I have decals that show only ACC....LOCK...OFF.....
However I have clear key positions that turn to ACC(left turn)....LOCK...OFF....& IGN ON(no decal)but brings on gen/oil light (all individual right turns)....then ENGINE CRANK(auto return) to the position IGN ON but as I said no decal.
The key cannot be removed unless it is in the LOCK position. & Unless the gear selector is in P(park) the key cannot be turned to the LOCK position so cannot be removed.
As soon as the key is turned from the LOCK position to OFF which can be done in any gear selector position there is a solenoid/relay behind the switchbox that 'clicks' and unless the gear selector is turned back to the P position the key will not turn back to the LOCK position so cannot be removed.
Hopefully someone won't tell me it is all screwed up but has been like this for over 30 years and will be staying like this as I don't have the desire to be stripping one down again.......I prefer simple clocks:devil
Well I found a couple of pictures on the switchbox.
Clearly the decals for the IGN and START positions were not added until 1977 but the key positions remained the same.
So I am happy mine is working fine
I agree that your switchbox is working as it should but, as you know, there were continual changes to the electrical system.
I have a Shadow 11 1977 and a Shadow 11 1978 and you would not believe the differences in the wiring although most colours remained the same, not all, also both were for the British market.
There are differences in the heater servos and switchboxes to name just a couple of places.
I appreciate what you say and have worked on Shadow electrics 1 and 11's for over 30 years covering various model years.

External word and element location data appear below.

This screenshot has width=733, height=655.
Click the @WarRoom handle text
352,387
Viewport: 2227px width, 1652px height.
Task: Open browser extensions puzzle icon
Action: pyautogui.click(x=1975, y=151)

It is bad enough the changes made but made harder as many schematics were not updated for every change. Also even worse as working on the older cars some wires are difficult to establish what the original colour was as the cotton ones faded and the plastic ones the two colours often plasticised totally altering what the tracer colour looked like.
As Martyn's issue seems to be around the switchbox from what we have been discussing on the thread, emails and telephone I wanted to establish how it was functioning relative to how mine functions so this was more about understanding what was happening 'mechanically' with the key and functions at the rear of the mechanisms in the switchbox.
If Martyn's key is being able to be removed from the switchbox in any position then again I think compared with mine it would indicate messing around certainly has gone on with the rear wiring and functions.
Hi Steve and Jake 66, Getting a bit confused now, my key, can only come out of the ignition in the lock position, it will not come out in either the Acc or Off position,( mine looks like steve's first picture but has Fog on the light switch) I know that someone has been inside as the ally cover has a line up mark and there is damage to a screw head slot. as a side note, the ignition light had two resistors attached to the bolt on top of the lamp, but there was also a wire attached from the wiring harness behind the dash, ( wouldn't that mean the resistors were being by passed?) do the resistors actually do anything?
regards
Martyn
My car does not have the resistors nor does my spare switchbox but I have seen them on similar switchboxes advertised as 1970-1976. Google RR Shadow switchboxes and you will see both types come up.
As Jake says there were lots of differences along the way but I have not found a schematic yet that shows the resistors other than a much later car where I understood some models had an automatic dim in the lighting circuit. Not sure why this would be required on a generator warning light that was hardly ever really alight so thoughts are this is just a red herring.
I will keep searching various schematics to see if I can pick up the resistors but the way they physically appear in the circuit line is in parallel to the main feed from the regulator to the ignition warning light. How do they actually look to you in close up detail.